Hace más de mes y medio que supuestamente se firmaría, ¡por fin!, un convenio con el sub-secretario de SEDESO, Juan Carlos Lastiri Quiroz, para atender las viviendas; sin embargo, “inexplicablemente”, se atoró la solución; sin importar que las lluvias ya están de regreso y las familias afectadas no tengan dónde ni cómo enfrentar estos desastres naturales.
2.- Por su parte, la Secretaría de Comunicaciones y Transportes del estado se comprometió a reparar los daños ocasionados por “Dean” en diez caminos de este municipio, precisando que -a finales de marzo de 2008- mandaría a las empresas para iniciar los trabajos. Estamos por empezar agosto, es decir, han pasado cuatro meses, desde que debieron de empezar a reparar los caminos y la gente de diversas poblaciones sigue esperando que, por lo menos, le expliquen las causas de tanta insensibilidad; los pobladores, ante la nula respuesta de la dependencia estatal, han hecho lo humanamente posible para reparar las vías, mediante faenas comunitarias, con el apoyo de su Ayuntamiento.
Ejemplo visible del abandono es la carretera Interserrana, en el tramo “La cumbre”– Zapotitlán, que tiene 9 años que no recibe mantenimiento; sólo se le da una “manita de gato” cuando baja a la sierra algún distinguido funcionario o cuando se realiza una carrera ciclista; ya ni los hoyos rellenan, ahora sólo los marcan con pintura. Quien lo dude puede ir a corroborarlo. El abandono es de tal magnitud, que no hay ni señales elementales que indiquen los accesos al municipio de Huitzilan de Serdán.
3.- El titular de la Secretaría de Desarrollo Urbano, Ecología y Obras Públicas, programó dos visitas al municipio, pero nunca las realizaron. Ignoramos cuál sea la razón por la que no ha venido, así como su negativa a dar una audiencia al presidente municipal de Huitzilan de Serdán, que lleva ¡6 meses! solicitándola.
Algo similar ocurre con la Secretaría de Salud, cuyo titular ofreció desde hace meses que mandaría personal al municipio de Huitzilan de Serdán, para realizar el Estudio de Factibilidad del Hospital Integral (que los indígenas huitziltecos necesitan con urgencia). Sobra decir que tal personal no ha llegado.
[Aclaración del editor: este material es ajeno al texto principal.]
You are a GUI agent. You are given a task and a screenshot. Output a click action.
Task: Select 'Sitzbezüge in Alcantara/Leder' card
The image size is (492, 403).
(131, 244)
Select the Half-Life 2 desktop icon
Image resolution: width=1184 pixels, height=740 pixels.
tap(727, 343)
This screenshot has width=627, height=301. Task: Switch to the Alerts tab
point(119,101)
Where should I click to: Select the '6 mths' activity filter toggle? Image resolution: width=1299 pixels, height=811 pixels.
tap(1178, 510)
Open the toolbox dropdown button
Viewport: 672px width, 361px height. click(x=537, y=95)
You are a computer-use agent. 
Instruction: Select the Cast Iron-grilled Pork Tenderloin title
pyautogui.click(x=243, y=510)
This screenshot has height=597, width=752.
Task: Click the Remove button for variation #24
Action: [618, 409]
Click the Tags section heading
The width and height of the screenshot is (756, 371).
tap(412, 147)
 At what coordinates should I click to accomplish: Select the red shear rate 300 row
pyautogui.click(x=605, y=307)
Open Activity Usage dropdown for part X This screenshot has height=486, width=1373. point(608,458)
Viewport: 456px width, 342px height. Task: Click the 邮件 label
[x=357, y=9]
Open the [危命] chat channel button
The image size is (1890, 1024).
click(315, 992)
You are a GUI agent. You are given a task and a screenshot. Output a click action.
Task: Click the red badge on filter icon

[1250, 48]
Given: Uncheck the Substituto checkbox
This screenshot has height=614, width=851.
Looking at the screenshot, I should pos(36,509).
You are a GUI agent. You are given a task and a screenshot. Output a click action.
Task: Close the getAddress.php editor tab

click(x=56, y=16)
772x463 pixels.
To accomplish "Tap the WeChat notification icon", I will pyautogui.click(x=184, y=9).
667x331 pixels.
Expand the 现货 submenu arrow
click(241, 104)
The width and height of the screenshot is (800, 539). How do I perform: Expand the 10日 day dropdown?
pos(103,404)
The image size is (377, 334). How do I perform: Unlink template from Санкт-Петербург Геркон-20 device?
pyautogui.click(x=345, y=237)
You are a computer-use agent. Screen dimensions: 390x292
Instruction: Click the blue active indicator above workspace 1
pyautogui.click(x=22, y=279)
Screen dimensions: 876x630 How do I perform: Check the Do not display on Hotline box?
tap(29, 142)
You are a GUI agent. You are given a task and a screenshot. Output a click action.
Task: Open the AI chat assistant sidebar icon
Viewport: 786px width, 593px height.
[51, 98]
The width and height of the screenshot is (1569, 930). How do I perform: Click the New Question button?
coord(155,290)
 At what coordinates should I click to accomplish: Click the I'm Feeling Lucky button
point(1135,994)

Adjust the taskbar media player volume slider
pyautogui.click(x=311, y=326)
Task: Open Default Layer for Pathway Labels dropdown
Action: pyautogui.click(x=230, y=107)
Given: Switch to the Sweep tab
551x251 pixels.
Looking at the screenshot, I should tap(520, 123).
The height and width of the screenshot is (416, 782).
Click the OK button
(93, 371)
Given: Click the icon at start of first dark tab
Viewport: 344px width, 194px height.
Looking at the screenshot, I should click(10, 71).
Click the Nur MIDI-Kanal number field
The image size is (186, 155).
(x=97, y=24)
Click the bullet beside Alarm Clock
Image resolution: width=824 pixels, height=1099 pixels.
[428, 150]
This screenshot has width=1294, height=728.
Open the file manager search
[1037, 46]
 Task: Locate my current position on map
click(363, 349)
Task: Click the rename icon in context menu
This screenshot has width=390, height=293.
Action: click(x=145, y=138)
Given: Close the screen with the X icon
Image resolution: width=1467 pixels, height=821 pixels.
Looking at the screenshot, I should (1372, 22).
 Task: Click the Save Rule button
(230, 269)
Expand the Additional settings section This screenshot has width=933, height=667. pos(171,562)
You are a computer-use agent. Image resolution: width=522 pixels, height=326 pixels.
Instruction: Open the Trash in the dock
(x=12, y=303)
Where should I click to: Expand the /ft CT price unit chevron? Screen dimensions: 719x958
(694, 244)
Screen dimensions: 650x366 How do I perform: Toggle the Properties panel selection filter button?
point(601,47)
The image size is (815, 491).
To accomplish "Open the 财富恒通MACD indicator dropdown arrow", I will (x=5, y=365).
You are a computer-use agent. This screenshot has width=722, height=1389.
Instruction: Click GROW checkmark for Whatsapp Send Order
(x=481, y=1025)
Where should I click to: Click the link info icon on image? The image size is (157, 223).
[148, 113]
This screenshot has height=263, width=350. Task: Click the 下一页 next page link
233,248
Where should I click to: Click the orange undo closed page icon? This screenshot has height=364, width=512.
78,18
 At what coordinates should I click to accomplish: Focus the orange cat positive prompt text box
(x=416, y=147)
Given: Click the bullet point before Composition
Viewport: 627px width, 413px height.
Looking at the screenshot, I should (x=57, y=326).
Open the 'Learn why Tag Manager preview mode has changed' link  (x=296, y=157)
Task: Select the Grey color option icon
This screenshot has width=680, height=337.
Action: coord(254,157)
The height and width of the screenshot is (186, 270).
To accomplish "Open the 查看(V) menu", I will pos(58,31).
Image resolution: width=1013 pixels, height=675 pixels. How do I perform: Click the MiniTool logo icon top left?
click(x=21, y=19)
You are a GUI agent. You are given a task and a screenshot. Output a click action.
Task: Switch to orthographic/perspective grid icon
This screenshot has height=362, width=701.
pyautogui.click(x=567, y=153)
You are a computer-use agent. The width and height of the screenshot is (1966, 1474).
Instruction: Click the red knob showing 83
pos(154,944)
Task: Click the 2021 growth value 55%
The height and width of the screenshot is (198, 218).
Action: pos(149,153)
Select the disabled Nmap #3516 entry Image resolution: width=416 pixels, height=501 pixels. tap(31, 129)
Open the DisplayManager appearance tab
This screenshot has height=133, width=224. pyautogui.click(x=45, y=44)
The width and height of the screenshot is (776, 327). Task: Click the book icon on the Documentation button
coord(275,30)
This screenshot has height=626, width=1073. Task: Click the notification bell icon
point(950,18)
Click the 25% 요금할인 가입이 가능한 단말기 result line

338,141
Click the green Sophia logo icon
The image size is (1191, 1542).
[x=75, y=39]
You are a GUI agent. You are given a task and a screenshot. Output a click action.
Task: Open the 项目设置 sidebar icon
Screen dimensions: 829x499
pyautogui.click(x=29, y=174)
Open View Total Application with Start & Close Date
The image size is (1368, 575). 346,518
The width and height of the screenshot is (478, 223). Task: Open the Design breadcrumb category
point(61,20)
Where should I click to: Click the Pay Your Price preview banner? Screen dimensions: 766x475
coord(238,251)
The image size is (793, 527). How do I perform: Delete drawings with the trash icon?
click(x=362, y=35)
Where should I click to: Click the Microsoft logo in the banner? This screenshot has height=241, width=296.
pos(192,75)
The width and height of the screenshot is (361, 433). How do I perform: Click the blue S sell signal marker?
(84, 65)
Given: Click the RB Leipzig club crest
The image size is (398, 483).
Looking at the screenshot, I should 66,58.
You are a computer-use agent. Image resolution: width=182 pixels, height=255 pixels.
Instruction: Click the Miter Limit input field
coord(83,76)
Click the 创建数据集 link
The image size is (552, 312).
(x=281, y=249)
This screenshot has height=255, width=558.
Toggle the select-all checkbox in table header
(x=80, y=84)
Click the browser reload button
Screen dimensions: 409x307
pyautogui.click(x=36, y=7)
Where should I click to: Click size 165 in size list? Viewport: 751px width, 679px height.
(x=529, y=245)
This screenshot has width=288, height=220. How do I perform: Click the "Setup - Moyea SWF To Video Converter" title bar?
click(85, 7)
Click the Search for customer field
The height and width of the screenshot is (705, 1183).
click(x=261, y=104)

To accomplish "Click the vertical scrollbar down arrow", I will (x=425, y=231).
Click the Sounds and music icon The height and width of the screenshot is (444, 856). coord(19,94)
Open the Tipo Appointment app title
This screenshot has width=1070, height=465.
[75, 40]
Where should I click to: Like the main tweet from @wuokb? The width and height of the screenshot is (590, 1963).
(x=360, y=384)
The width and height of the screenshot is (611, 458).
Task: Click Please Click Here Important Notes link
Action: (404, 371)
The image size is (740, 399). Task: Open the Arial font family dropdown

Es necesario exponer esta situación, porque afecta a cientos de familias de la Sierra Norte, y porque creo, que ante la tendencia que impera en nuestro país y en el mundo, de gobernar sin tomar en cuenta a los verdaderos generadores de la riqueza, hace falta recordarles a nuestros gobernantes que, tarde o temprano, eso genera descontento social, además de molestias a numerosas personas, cuando los ignorados salen a las calles a reclamar sus derechos y a denunciar el abandono en el que los tienen los gobiernos, tanto federal como estatal.
Finalmente, cabe preguntarse si el abandono en que se tiene a Huitzilan, demostrado con estos breves ejemplos, es resultado de la falta de recursos para las obras, o si se trata de una operación coordinada desde las esferas gubernamentales, que quiere dar “una lección” a los indígenas huitziltecos y a su organización, para que cesen sus movilizaciones y sus justos reclamos.
Quienes afirmen que es falta de dinero lo que explica la inmovilidad del gobierno, tendrán que explicar, entonces, porqué sí hubo recursos millonarios para reencarpetar la vía Atlixcayotl, y no los hay para reparar unos cuantos caminos rurales, levantar unas modestas viviendas campesinas y elaborar un simple estudio de factibilidad de un hospital. En los próximos días, miles de indígenas serranos irán masivamente por la respuesta.